# MSI Dual Core Center



## Metall Pingwin

If any of you recently bought an MSI mobo, you'd know that it comes with a certain utility called Dual Core Center. It's really neat, you get to take advantage of a dynamic overclock and set different fan, cpu and gfx card profiles.

The problem is, it crashes my system.

At first it would do that every time i enabled any of its options, I soon figured out that I need to enable D.O.T for the cpu and pci-e in BIOS. After doing that, the program no longer hung up my computer but it's still being strange.

For example, the Silent mode doesn't seem to affect the computer at all, I would imagine it would slow down the fans when I just want to listen to music at night. Also, enabling the options makes my system really unstable with random hangups which result in a reset, however when I turn off D.O.T. in the bios and dont use the program everything is fine.

Anybody ever face this? Maybe I missed some other option i need to change in the BIOS, MSI doesn't seem to provide any support for the utility.


----------



## 2pistolpacker

I can't even get it to run on my MSI board, it's a buggy POS utility. I've given up trying to use it. Mike


----------



## ebackhus

It took me a while but I got it running on my system. I didn't find it useful in any way so I eventually removed.


----------



## Metall Pingwin

ebackhus said:


> It took me a while but I got it running on my system. I didn't find it useful in any way so I eventually removed.


Would you mind sharing with me what you did? Even I would like to get it running, who knows if i like it or not.


----------



## joshua0129

this program seems to be quite sensitive, it is because it always give me some alarm so call my CPU fan is "stoped" and the R.M.P is suddenly drop to 0 and suddenly goes back to normal speed.No idea whether it is my Mobo's problem or just this program is a little bit smart??? as i monitoring for while it seems the fan is working fine


----------



## stressfreesoul

Im using the software in mention right now. Im a bit dubious about the temp readouts, as at 2709mhz from a 2400mhz Q6600 quad its reading 29-30 degrees and the GPU temp doesnt seem to go up either. CPUID says the CPU is at 33degrees and it rarely peaks over 38degrees. Is this just me worrying for nothing or are all these programs wrong?
Apart from this slight worry it seems to run perfect with my MSI P31 Neo, Q6600 and XFX GeForce 8400GS.


----------



## DjTaRsY

Hy.

First.: Sorry for my bad English, I'm Hungarian and I started to learn Englis 2 years ago.

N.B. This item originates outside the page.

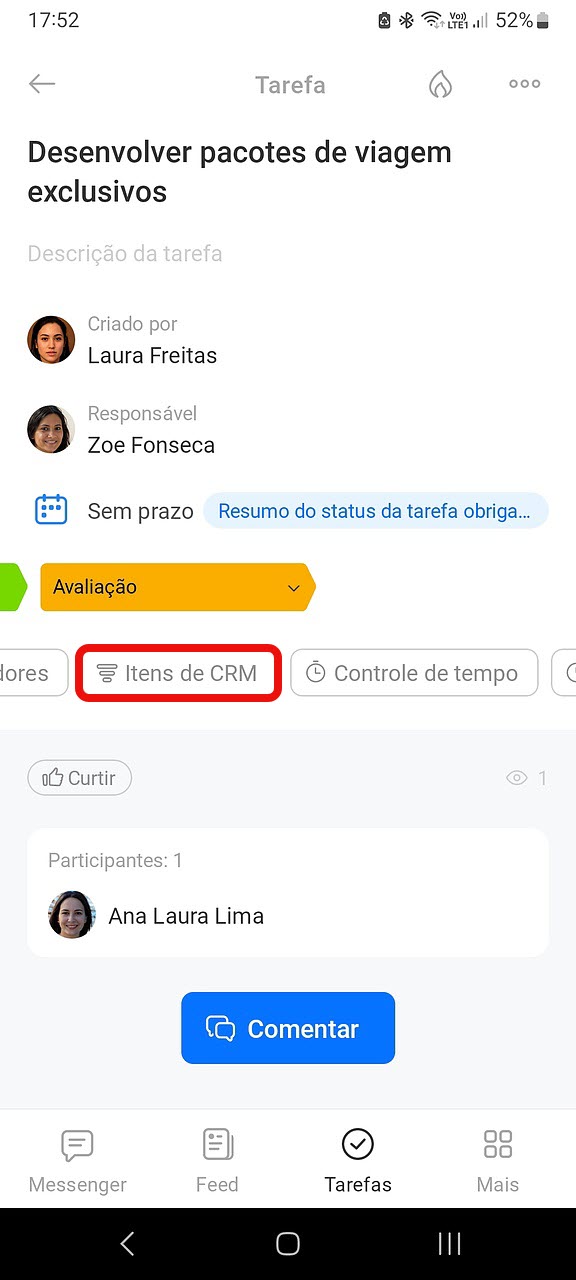The height and width of the screenshot is (1280, 576).
Task: Tap the blue Comentar button
Action: point(288,1028)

I have a MSI 8600GTS OC and I installed MSI Dual Core Center, but it doesn't give me information about my VGA, I can see just the temperature, and the VGA clock. 
This card is a very noisy card. I hate it because I don't shut down my computer nights, (it must to run, but I don't use my VGA), and I can't fall asleep easily. So I want to reduce my VGA clock and my VGA fan speed, beside the temperature isn't overheat. My power supply is silent (nearly), My motherboard is mute, and My CPU cooler is olso silent. Just this VGA is loud.
So. Could You help me?

DjTaRsY


----------



## Underclocker

Download and install RivaTuner: http://www.guru3d.com/rivatuner/

It has settings to lower clock speeds and changing the fan speeds. Check out this guide for pointers: http://www.guru3d.com/article/rivatuner-20-fan-speed--overclock-guide/

EDIT: Please start a new thread for any problems you have in the future. :wave:


----------



## DocZaf

ebackhus said:


> It took me a while but I got it running on my system. I didn't find it useful in any way so I eventually removed.

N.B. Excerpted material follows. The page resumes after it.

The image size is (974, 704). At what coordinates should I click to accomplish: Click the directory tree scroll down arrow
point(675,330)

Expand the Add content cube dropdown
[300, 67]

Hi I have an MSI K9AG2 and would like to try the dual core centre software, could you tell me what os you have and wher you got the corecenter download from please?

Thanks,

DocZaf
{;->


----------



## Kalim

DocZaf said:


> Hi I have an MSI K9AG2 and would like to try the dual core centre software, could you tell me what os you have and wher you got the corecenter download from please?


Here ya go: http://global.msi.com.tw/index.php?func=downloadfile&dno=4866&type=utility

After installing, you'll have to restart. :wink:

It works on Windows 2000/XP/Vista - 32/64bit. Very nifty utility but.. beware. Your CPU must be able to underclock/overclock at those settings fully stable to use the DOT options or they'll cause problems.

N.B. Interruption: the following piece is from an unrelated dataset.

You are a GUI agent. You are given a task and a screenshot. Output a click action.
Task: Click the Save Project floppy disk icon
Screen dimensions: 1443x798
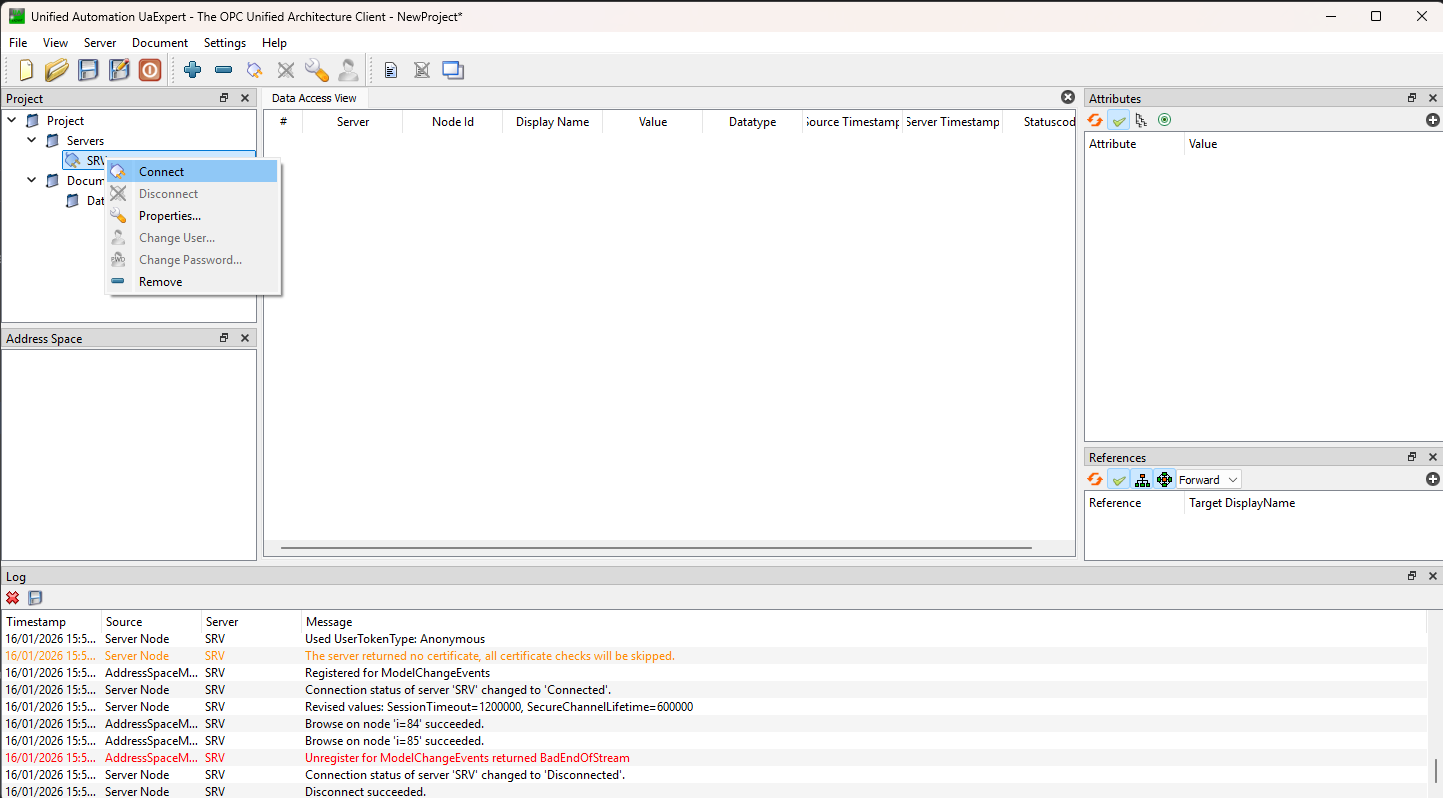89,70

In DOT, the lower pull down refers to "underclock" % from default when the processor idles or is in low loads.
The upper pull down refers to "overclock" % from default when the processor is in higher loads. It will overclock using the HT so RAM/HT/NB will be oc'd with the CPU, bear in mind.


----------



## retiredat44

yes, I know this thread is really frakkin old!

but I just bought a new MSI motherboard and it has the Dual Core Venter utility. It only crashe sme computer if I try to chanage the cpu in any way. wth is this utility good for if it cuases problems? I have searched all the forums and so far I have found zero help in finding out why it crashes my computer.
:4-thatsba
MSI PN7 SLI motherboard with a Core2Duo CPU. WinXP


----------